Starbursts increase star formation rates by factors of 3 to over 10.

Mergers induce morphological changes, often making dwarfs spheroidal.

Dark satellite mergers may explain the diversity of observed dwarf galaxies.

Abstract

It has been proposed that mergers induce starbursts and lead to important morphological changes in galaxies. Most studies so far have focused on large galaxies, but dwarfs might also experience such events, since the halo mass function is scale-free in the concordance cosmological model. Notably, because of their low mass, most of their interactions will be with dark satellites.
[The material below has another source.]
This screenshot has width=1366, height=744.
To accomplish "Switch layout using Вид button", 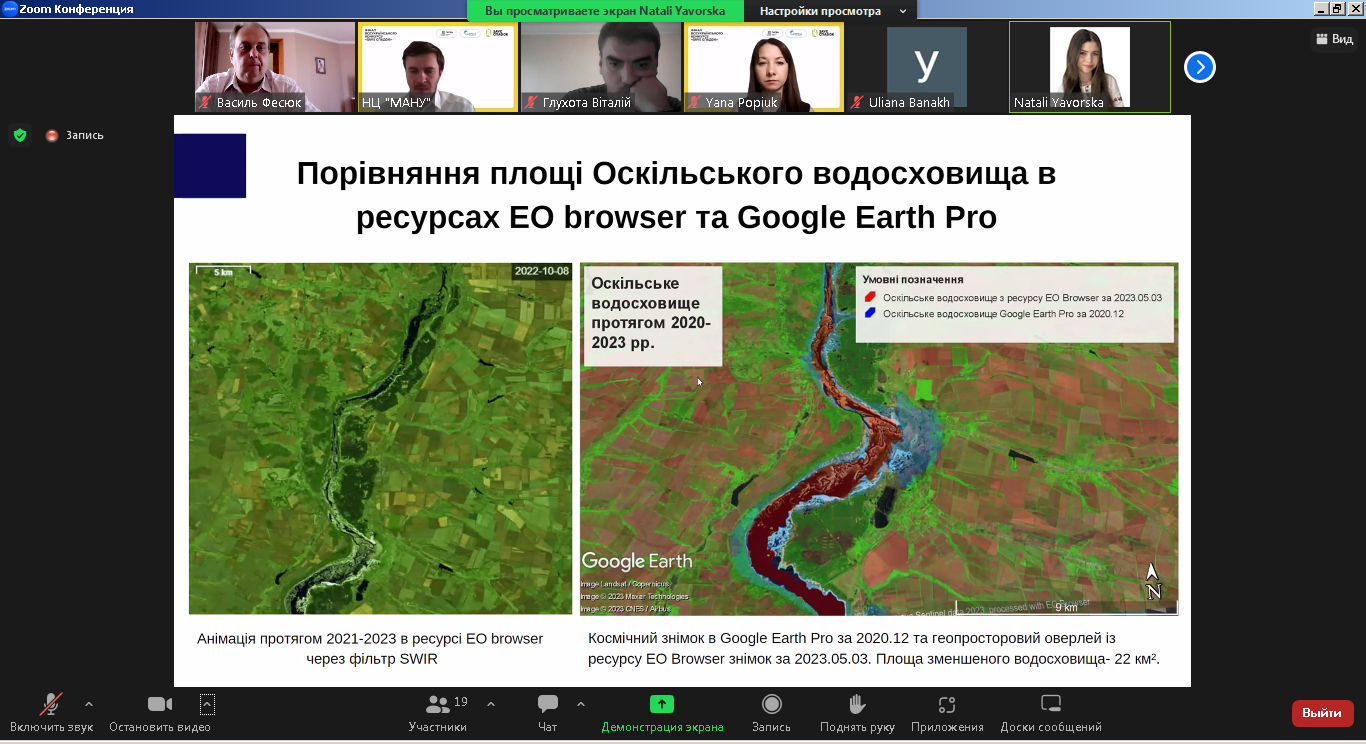I will tap(1334, 39).
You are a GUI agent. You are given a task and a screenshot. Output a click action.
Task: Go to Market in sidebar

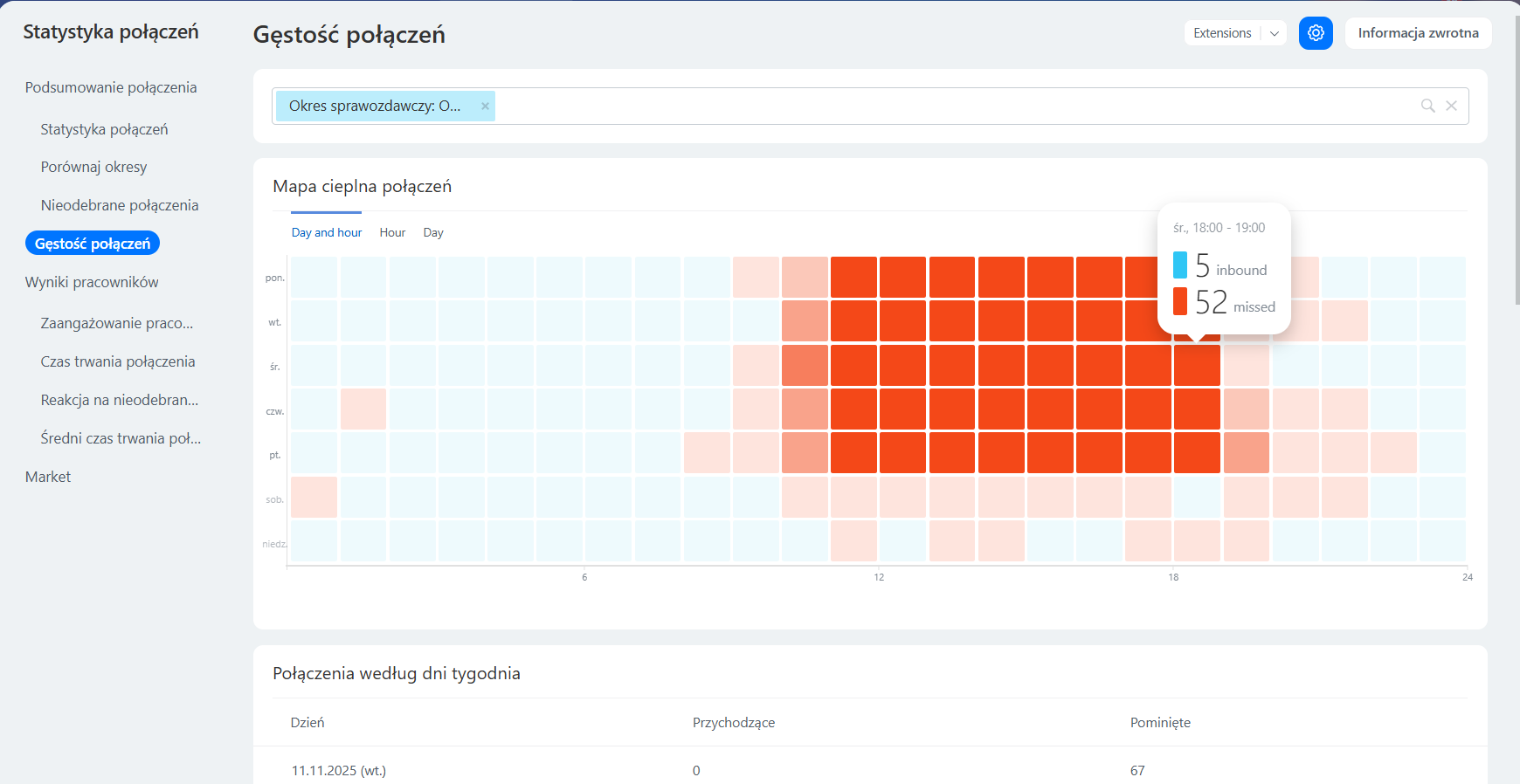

In this paper we follow the evolution of gas-rich disky dwarf galaxies as they experience a minor merger with a dark satellite. We aim to characterize the effects of such an interaction on the dwarf's star formation, morphology, and kinematical properties. We performed a suite of carefully set-up hydrodynamical simulations of dwarf galaxies that include dark matter, gas, and stars merging with a satellite consisting solely of dark matter. For the host system we vary the gas fraction, disk size and thickness, halo mass, and concentration, while we explore different masses, concentrations, and orbits for the satellite. We find that the interactions cause strong starbursts of both short and long duration in the dwarfs. Their star formation rates increase by factors of a few to 10 or more. They are strongest for systems with extended gas disks and high gas fractions merging with a high-concentration satellite on a planar, radial orbit. In contrast to analogous simulations of Milky Way-mass galaxies, many of the systems experience strong morphological changes and become spheroidal even in the presence of significant amounts of gas. The simulated systems compare remarkably well with the observational properties of a large selection of irregular dwarf galaxies and blue compact dwarfs. This implies that mergers with dark satellites might well be happening but not be fully evident, and may thus play a role in the diversity of the dwarf galaxy population.